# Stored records
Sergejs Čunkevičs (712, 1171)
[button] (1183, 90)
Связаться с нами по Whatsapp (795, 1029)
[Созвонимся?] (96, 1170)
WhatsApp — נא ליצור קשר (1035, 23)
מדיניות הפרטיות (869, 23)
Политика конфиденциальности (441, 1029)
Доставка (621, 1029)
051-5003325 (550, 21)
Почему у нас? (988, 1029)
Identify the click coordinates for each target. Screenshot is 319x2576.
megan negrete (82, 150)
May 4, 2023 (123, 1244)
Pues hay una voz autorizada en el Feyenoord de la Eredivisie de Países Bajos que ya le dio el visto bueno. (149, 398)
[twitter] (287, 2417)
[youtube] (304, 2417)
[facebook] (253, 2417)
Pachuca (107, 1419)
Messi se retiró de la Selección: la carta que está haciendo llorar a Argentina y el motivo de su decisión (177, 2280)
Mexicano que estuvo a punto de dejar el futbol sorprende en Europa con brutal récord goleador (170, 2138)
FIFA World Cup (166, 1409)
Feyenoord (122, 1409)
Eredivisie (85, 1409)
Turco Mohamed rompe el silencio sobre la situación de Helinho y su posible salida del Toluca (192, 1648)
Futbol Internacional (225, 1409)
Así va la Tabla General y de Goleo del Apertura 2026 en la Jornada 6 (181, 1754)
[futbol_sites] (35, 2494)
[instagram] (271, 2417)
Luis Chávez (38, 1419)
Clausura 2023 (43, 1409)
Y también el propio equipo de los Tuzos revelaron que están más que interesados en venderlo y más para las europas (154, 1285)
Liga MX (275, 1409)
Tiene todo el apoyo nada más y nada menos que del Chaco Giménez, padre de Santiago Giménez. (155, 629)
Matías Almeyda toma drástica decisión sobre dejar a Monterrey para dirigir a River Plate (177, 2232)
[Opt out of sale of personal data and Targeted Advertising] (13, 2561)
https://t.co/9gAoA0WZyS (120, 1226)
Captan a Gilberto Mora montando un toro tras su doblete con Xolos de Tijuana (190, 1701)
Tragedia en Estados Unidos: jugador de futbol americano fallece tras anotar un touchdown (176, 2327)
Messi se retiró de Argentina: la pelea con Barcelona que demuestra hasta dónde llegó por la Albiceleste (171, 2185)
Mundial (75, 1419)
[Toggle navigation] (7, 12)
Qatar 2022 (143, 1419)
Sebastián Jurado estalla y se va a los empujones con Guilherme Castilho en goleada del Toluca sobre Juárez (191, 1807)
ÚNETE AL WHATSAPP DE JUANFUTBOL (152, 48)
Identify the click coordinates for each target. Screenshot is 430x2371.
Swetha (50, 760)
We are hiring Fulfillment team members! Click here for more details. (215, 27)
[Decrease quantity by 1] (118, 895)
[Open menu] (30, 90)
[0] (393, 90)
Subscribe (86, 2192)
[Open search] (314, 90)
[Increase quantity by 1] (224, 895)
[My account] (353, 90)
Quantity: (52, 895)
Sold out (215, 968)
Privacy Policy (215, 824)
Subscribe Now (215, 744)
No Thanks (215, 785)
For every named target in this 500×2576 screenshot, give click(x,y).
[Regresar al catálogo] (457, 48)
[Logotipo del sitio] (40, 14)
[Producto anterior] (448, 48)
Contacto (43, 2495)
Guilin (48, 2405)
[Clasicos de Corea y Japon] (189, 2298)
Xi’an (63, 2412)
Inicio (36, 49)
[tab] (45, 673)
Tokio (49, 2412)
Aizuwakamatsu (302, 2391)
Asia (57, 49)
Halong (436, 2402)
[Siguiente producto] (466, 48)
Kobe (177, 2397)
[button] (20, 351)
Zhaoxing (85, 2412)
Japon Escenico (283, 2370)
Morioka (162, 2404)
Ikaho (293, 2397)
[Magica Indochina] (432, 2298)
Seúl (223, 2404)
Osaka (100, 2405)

# Exercise aim
From the entries above, extract only the lines running from the one containing "Qatar 2022 (143, 1419)" through the one containing "No Thanks (215, 785)", inclusive.

# Your response
Qatar 2022 (143, 1419)
Sebastián Jurado estalla y se va a los empujones con Guilherme Castilho en goleada del Toluca sobre Juárez (191, 1807)
ÚNETE AL WHATSAPP DE JUANFUTBOL (152, 48)
Identify the click coordinates for each target. Screenshot is 430x2371.
Swetha (50, 760)
We are hiring Fulfillment team members! Click here for more details. (215, 27)
[Decrease quantity by 1] (118, 895)
[Open menu] (30, 90)
[0] (393, 90)
Subscribe (86, 2192)
[Open search] (314, 90)
[Increase quantity by 1] (224, 895)
[My account] (353, 90)
Quantity: (52, 895)
Sold out (215, 968)
Privacy Policy (215, 824)
Subscribe Now (215, 744)
No Thanks (215, 785)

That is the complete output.